Designing resilient software architecture


Written by Anders Marzi Tornblad

Published on

This is part 2 of the Getting into software architecture series. If you haven't read the first part, here it is: A primer for emerging software architects

As we navigate the complexities of software architecture, three key aspects continually surface - system reliability, maintainability, and scalability. These are vital for the long-term success of any software system. But how do we architect systems to ensure these aspects are optimally addressed? In this article, we delve deeper into each of these aspects, understand their importance, and explore how to shape our software architecture around them.

System reliability

System reliability is an important quality of robust software architecture. It's the measure of the system's ability to perform its intended function, consistently, under both normal and unexpected conditions. The challenge of maintaining high reliability becomes particularly pronounced when dealing with distributed systems like microservices architectures. In such scenarios, practices like distributed logging, effective exception handling, data replication, planned redundancy, and adept failover procedures become crucial.

Distributed Logging

A reliable system requires a comprehensive understanding of its operational status, performance issues, and potential errors. This is where distributed logging comes in. Given the distributed nature of modern software systems, it's important to have a centralized log management system that aggregates logs from all services for easier monitoring and debugging.

Distributed logging provides visibility into the behavior of your applications and aids in debugging problems that could affect system reliability.
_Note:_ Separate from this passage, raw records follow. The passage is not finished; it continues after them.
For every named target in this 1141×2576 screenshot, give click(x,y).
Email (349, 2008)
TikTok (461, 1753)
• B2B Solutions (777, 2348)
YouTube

An insightful source on this topic is the article What is distributed tracing? at the Splunk blog.

Exception handling

Proper exception handling is fundamental for maintaining system reliability. Without it, unexpected errors can cause cascading failures across the system. For distributed systems, exception handling becomes even more critical. It's important to capture and handle exceptions appropriately, ensuring they don't lead to system-wide crashes or instability.

Data replication

Data replication is another key component of system reliability in distributed systems. It involves storing redundant copies of data across different nodes, ensuring that the system remains operational even in the face of individual node failures. Moreover, data replication allows for load balancing of read requests, enhancing system performance.

Reduncancy and failover procedures

Planning for redundancy is a strategy to ensure high reliability and availability in distributed systems. Redundancy refers to the duplication of critical components of the system to increase its reliability. These can include servers, databases, or network connections.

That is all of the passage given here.